I'll compare files I have in a ProTools session against files I have in Reaper with the same timecode start in the timeline, to see what else differs in the metadata.
Keep you posted.
07-09-2012 08:43 PM
Human being with feelings
Hi again,
So here's another chapter in this timecode labyrinth that throw partially all my assumptions through the window...
I tried to compare how ProTools deal with positionalinfo and Bwav data and did a quick test:
1- Created a ProTools 9.0.1 session 29.97ND - Project StartTime 08:00:00:00
2- Created a clip with the signal generator exactly at 08:01:30:00
3- Exported that clip
4- Creater a Reaper 4.22 session at29.97 - Project Start Time 08:00:00.000
5- Imported the exported PT clip and looked in the Media ItemProperties... (see attachment)
6- Copy the Start offset info in the position cell and TA-DA! dead spotted in 08:01:30:00 (even when the start offset was 8:01:58.890)
7- Created a region and exported the region, then reimported it in the same REAPER project, went to the files properties and... SAME START OFFSET! copy the number in the position info and perfect aligned with the ProTools-created file at 08:01:30:00
8- compared both files in WaveAgent and both files showed the same TC Start 08:01:58:26, and NOT the 08:01:30:00 where they were created. (See atttach)

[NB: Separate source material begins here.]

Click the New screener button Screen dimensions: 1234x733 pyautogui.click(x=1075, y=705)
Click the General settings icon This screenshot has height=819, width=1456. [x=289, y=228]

When in ProTools using SPOT to position the reaper-created clip, the original timecode showed 08:01:30:00
Imported then the same clip in FinalCut Pro and it recognized the start time at 08:01:30:00
That means it worked for my purposes.
So apparently the BWAV info is CORRECT and this is not technically a bug, what is still deceiving is the information showed in the properties that doesn't interpolate to the correct timecode as ProTools or Final Cut do.

to be continued...
07-11-2012 07:20 PM
Human being with feelings
Try disabling the "Preserve Start TC" checkbox in Wave Agent before importing the files for checking.

After import in to Wave Agent set the frame rate to 29.97nd. The correct timecode should show up.